Increased mGlu5 mRNA expression in BLA glutamate neurons facilitates resilience to the long-term effects of a single predator scent stress exposure.

Post-traumatic stress disorder (PTSD) develops in a subset of individuals exposed to a trauma with core features being increased anxiety and impaired fear extinction. To model the heterogeneity of PTSD behavioral responses, we exposed male Sprague-Dawley rats to predator scent stress once for 10 min and then assessed anxiety-like behavior 7 days later using the elevated plus maze and acoustic startle response. Rats displaying anxiety-like behavior in both tasks were classified as stress Susceptible, and rats exhibiting behavior no different from un-exposed Controls were classified as stress Resilient. In Resilient rats, we previously found increased mRNA expression of mGlu5 in the amygdala and prefrontal cortex (PFC) and CB1 in the amygdala. Here, we performed fluorescent in situ hybridization (FISH) to determine the subregion and cell-type-specific expression of these genes in Resilient rats 3 weeks after TMT exposure.
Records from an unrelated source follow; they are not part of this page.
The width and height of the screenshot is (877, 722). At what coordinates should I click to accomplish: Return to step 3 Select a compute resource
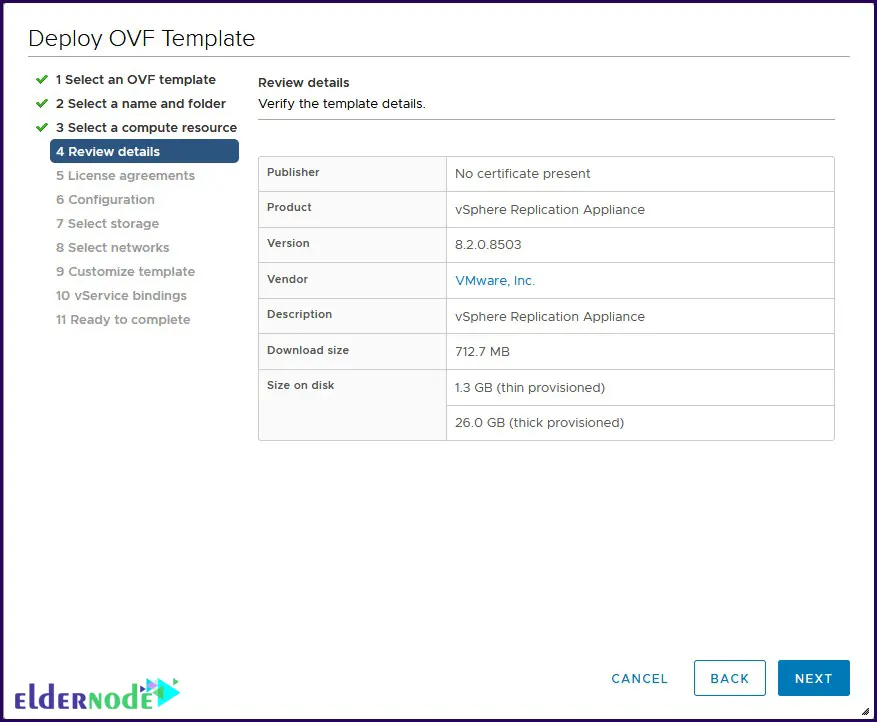[x=146, y=128]
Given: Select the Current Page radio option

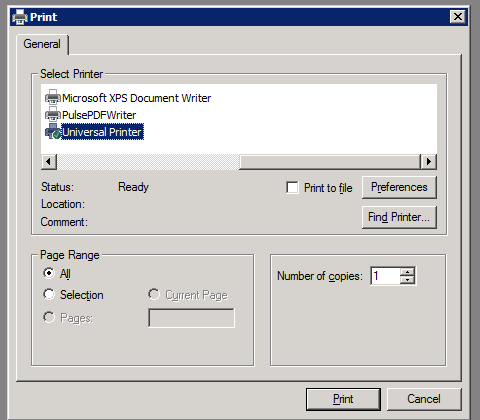Looking at the screenshot, I should pyautogui.click(x=154, y=294).
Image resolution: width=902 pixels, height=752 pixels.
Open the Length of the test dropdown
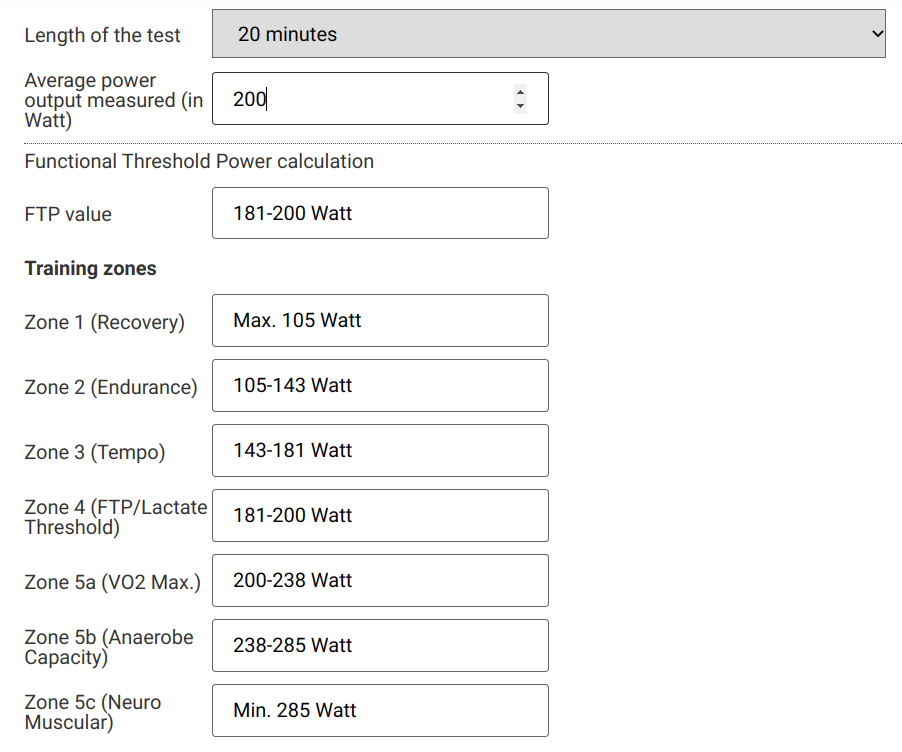(x=549, y=33)
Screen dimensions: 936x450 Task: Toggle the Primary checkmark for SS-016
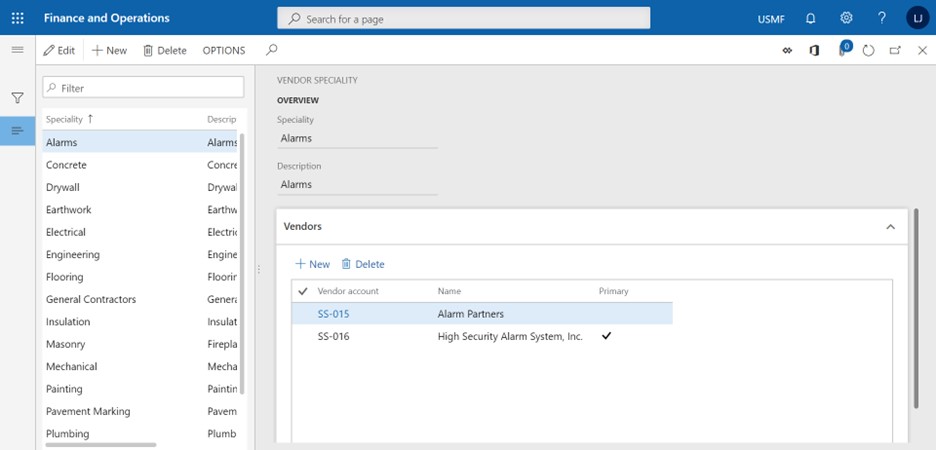point(606,336)
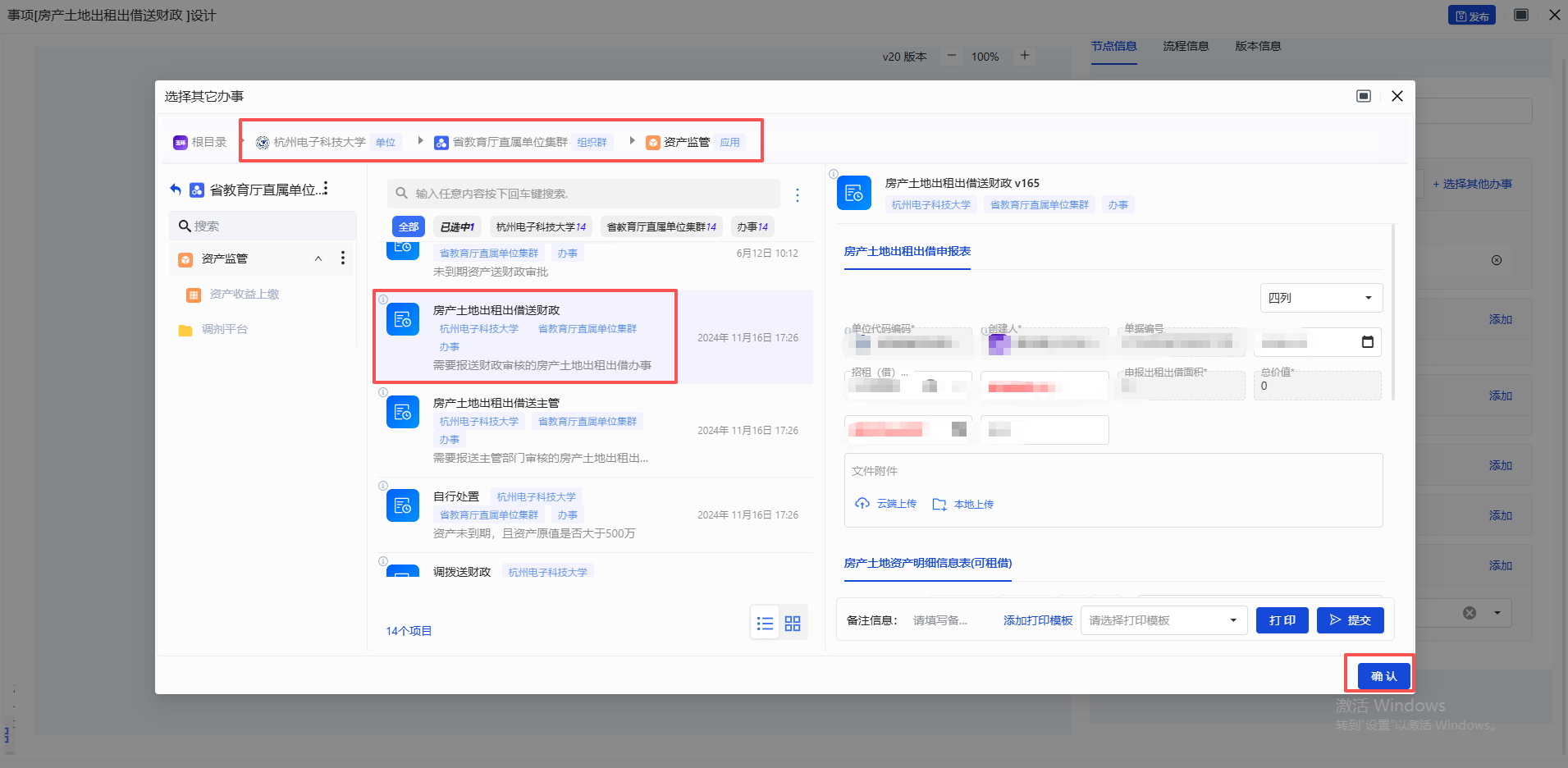Screen dimensions: 1568x768
Task: Open calendar date picker icon
Action: coord(1367,342)
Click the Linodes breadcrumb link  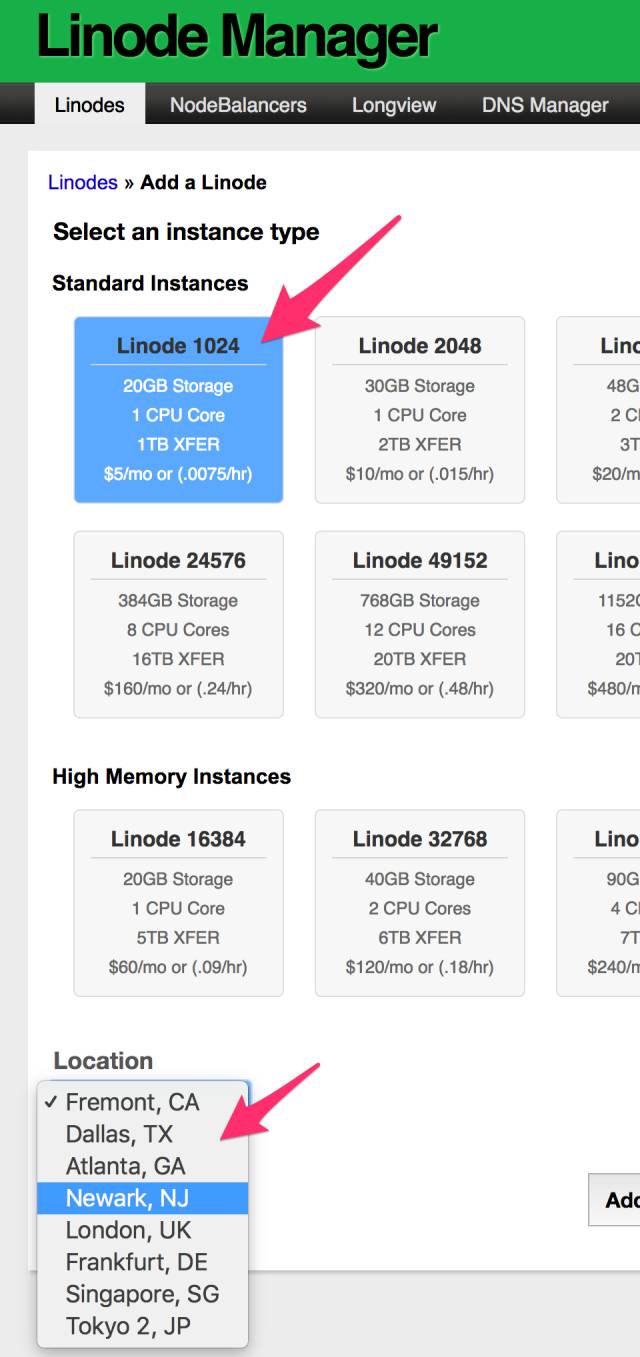83,182
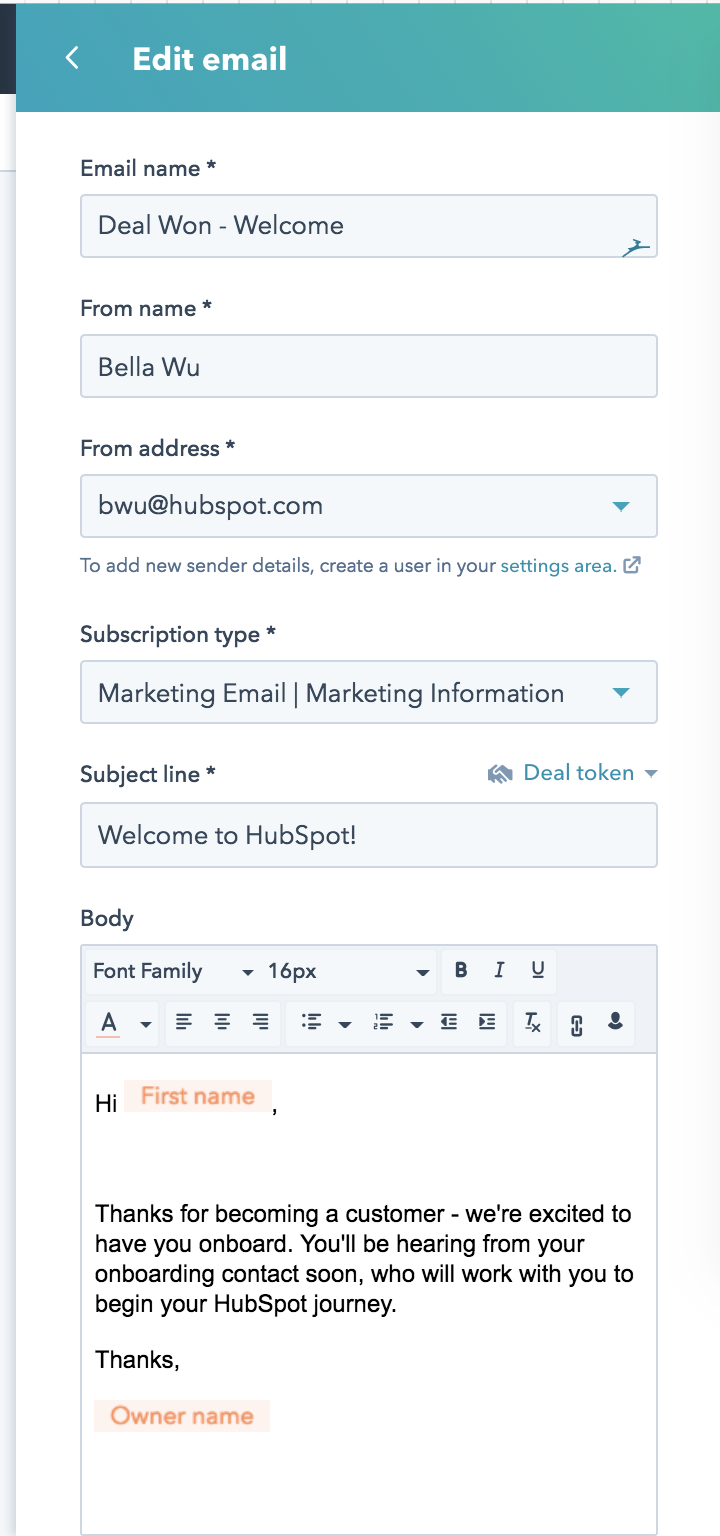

Resilient rats displayed increased mGlu5 mRNA expression in the basolateral amygdala (BLA) and the infralimbic and prelimbic regions of the PFC and increased BLA CB1 mRNA. These increases were limited to glutamatergic cells. To test the necessity of mGlu5 for attenuating TMT-conditioned contextual fear 3 weeks after TMT conditioning, intra-BLA infusions of the mGlu5 negative allosteric modulator MTEP were administered prior to context re-exposure. In TMT-exposed Resilient rats, but not Controls, MTEP increased freezing on the day of administration, which extinguished over two additional un-drugged sessions. These results suggest that increased mGlu5 expression in BLA glutamate neurons contributes to the behavioral flexibility observed in stress-Resilient animals by facilitating a capacity for extinguishing contextual fear associations.